▸ Assignment:
Find the line containing "[Cartoscrap] (186, 85)" in the records below. Copy exactly that line and each one after it, ending at the line containing "Marque : Alexandra Renke (661, 484)", and nothing more.
[Input for this task — start]
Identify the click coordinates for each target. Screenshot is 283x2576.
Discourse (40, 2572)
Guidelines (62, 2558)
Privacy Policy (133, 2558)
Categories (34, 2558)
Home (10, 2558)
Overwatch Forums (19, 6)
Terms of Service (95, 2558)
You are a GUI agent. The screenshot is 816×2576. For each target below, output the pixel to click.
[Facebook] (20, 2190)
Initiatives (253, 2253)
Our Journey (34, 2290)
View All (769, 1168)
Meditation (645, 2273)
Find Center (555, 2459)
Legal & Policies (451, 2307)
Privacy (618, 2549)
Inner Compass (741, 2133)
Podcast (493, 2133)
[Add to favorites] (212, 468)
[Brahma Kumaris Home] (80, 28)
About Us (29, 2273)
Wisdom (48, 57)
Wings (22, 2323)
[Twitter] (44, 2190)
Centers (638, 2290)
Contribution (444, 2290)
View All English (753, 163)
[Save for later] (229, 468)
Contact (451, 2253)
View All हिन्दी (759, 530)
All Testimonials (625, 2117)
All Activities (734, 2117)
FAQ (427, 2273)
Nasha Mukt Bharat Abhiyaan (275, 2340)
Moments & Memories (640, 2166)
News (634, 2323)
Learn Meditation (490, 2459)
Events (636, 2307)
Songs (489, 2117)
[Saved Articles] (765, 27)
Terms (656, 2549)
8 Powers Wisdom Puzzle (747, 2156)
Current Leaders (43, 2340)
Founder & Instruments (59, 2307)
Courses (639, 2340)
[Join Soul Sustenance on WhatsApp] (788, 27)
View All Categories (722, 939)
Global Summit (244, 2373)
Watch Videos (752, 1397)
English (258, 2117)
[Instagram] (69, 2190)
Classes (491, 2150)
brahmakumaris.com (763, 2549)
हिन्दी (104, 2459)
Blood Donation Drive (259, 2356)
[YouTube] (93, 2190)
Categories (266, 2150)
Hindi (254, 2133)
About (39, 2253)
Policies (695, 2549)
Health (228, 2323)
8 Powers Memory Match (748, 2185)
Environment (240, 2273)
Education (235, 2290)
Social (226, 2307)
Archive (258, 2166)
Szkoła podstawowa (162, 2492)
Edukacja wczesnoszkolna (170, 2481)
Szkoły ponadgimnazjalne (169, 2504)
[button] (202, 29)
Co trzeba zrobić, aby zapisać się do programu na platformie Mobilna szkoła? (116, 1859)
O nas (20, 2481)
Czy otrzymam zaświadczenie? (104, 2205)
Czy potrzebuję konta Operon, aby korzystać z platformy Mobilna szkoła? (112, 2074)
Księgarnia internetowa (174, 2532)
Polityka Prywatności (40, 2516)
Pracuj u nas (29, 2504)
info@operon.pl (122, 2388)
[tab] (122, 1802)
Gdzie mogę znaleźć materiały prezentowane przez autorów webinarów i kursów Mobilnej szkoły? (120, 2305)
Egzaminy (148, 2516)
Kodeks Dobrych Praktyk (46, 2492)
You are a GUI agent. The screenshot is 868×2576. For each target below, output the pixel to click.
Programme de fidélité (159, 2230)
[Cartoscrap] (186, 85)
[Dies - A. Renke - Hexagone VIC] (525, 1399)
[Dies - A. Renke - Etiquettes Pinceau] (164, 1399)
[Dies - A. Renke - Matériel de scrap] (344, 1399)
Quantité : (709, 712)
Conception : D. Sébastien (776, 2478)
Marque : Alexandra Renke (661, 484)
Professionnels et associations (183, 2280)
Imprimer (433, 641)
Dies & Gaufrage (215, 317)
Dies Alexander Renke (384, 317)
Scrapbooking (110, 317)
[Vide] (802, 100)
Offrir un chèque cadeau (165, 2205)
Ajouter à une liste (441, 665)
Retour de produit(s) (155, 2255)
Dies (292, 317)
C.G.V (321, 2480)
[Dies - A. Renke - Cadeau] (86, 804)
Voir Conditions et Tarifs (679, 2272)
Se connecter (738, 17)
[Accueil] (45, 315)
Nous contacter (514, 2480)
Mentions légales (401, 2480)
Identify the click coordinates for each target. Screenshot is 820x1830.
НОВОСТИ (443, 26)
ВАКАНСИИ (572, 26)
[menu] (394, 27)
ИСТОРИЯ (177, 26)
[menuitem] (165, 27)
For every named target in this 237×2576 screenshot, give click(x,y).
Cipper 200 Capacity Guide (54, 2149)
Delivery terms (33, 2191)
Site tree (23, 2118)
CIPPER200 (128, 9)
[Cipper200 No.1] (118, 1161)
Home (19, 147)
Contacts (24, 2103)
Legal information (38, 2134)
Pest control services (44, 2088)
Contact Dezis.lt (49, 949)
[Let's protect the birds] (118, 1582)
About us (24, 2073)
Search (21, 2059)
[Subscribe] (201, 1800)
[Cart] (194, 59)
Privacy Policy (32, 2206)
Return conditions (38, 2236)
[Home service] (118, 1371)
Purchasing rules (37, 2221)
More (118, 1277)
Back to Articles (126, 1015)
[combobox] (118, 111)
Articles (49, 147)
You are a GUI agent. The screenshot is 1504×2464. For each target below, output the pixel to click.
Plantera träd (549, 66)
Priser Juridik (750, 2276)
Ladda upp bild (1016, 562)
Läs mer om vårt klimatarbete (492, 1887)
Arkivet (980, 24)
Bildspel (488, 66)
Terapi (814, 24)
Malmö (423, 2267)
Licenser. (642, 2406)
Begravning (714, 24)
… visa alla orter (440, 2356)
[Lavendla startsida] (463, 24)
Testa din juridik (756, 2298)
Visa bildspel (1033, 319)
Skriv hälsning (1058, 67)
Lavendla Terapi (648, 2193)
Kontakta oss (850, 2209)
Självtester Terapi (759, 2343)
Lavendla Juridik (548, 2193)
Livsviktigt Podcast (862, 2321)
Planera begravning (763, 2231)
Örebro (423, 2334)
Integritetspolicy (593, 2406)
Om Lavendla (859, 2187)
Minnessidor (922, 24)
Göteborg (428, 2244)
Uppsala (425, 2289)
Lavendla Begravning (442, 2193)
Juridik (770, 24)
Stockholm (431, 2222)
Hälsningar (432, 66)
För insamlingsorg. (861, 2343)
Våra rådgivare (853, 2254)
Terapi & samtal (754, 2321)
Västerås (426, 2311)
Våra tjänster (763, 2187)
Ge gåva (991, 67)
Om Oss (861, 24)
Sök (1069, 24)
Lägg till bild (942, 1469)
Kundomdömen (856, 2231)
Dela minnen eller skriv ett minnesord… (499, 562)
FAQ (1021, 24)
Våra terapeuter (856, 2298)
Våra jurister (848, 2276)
[Input for this task — finish]
▸ Exercise solution:
[Cartoscrap] (186, 85)
[Dies - A. Renke - Hexagone VIC] (525, 1399)
[Dies - A. Renke - Etiquettes Pinceau] (164, 1399)
[Dies - A. Renke - Matériel de scrap] (344, 1399)
Quantité : (709, 712)
Conception : D. Sébastien (776, 2478)
Marque : Alexandra Renke (661, 484)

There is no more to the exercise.